Seminar in GeoInformatics

 

Earth Observation and Causal Machine Learning for the Social Sciences

Wednesday, September 10, 2025
5:30 PM - 7:30 PM
1028 HN (in-person only)

Presented by
Kazuki Sakamoto
Adjunct Assistant Professor of Urban Planning
Columbia University

This presentation will explore cutting-edge methodologies that bridge earth observation data with causal inference for development research. Drawing from a recent book chapter, the talk will present a comprehensive framework for integrating satellite imagery and machine learning into causal analysis workflows, synthesizing five key approaches from outcome imputation to image-informed causal discovery. The presentation will also share findings from research applying geographic regression discontinuity designs with vision transformer models to address pre-treatment heterogeneity in satellite-based evaluations. Together, these works demonstrate how advanced computer vision techniques can move beyond prediction to enable rigorous causal analysis of development interventions, offering new methodological tools for researchers studying poverty, health outcomes, and sustainable development using earth observation data.

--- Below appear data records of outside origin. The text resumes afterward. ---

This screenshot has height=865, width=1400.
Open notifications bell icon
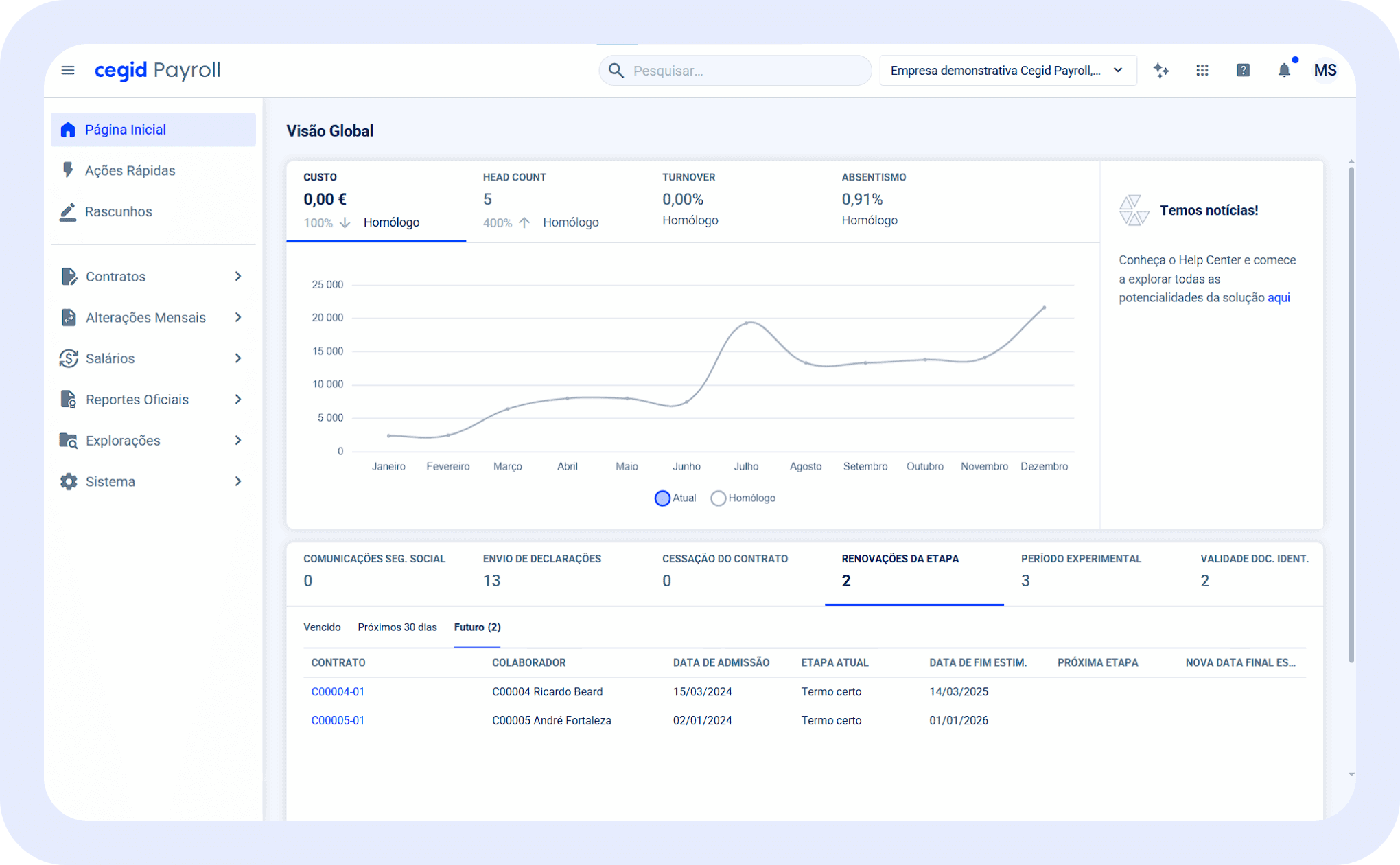pos(1284,70)
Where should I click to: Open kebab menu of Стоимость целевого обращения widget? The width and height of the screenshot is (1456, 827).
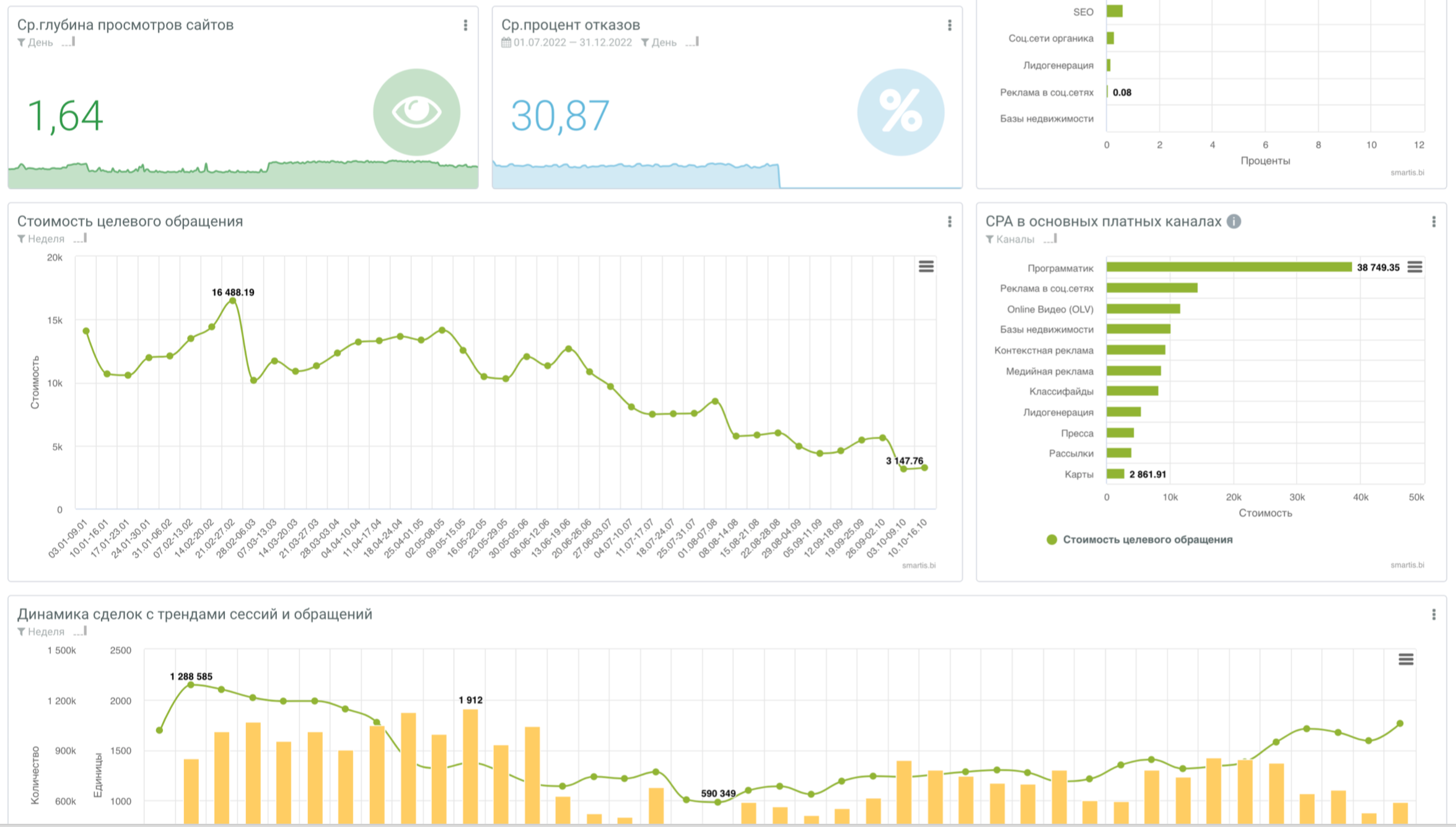[x=949, y=222]
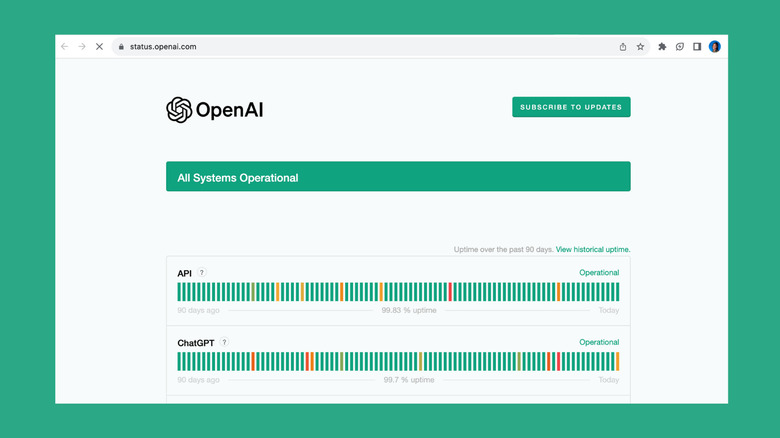The height and width of the screenshot is (438, 780).
Task: Toggle the browser side panel icon
Action: [697, 46]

About the Speaker. Kazuki Sakamoto is a PhD Candidate at the Institute of Analytical Sociology at Linköping University, Sweden, and an Adjunct Assistant Professor of Urban Planning at Columbia University's Graduate School of Architecture, Planning, and Preservation. His research focuses on applying causal machine learning methods to satellite imagery for development impact evaluations, with particular emphasis on infrastructure and aid programs. He has previously served as a consultant for the World Bank, Inter-American Development Bank, New York City Economic Development Corporation, and Goldman Sachs.

Open to all students, faculty, and staff.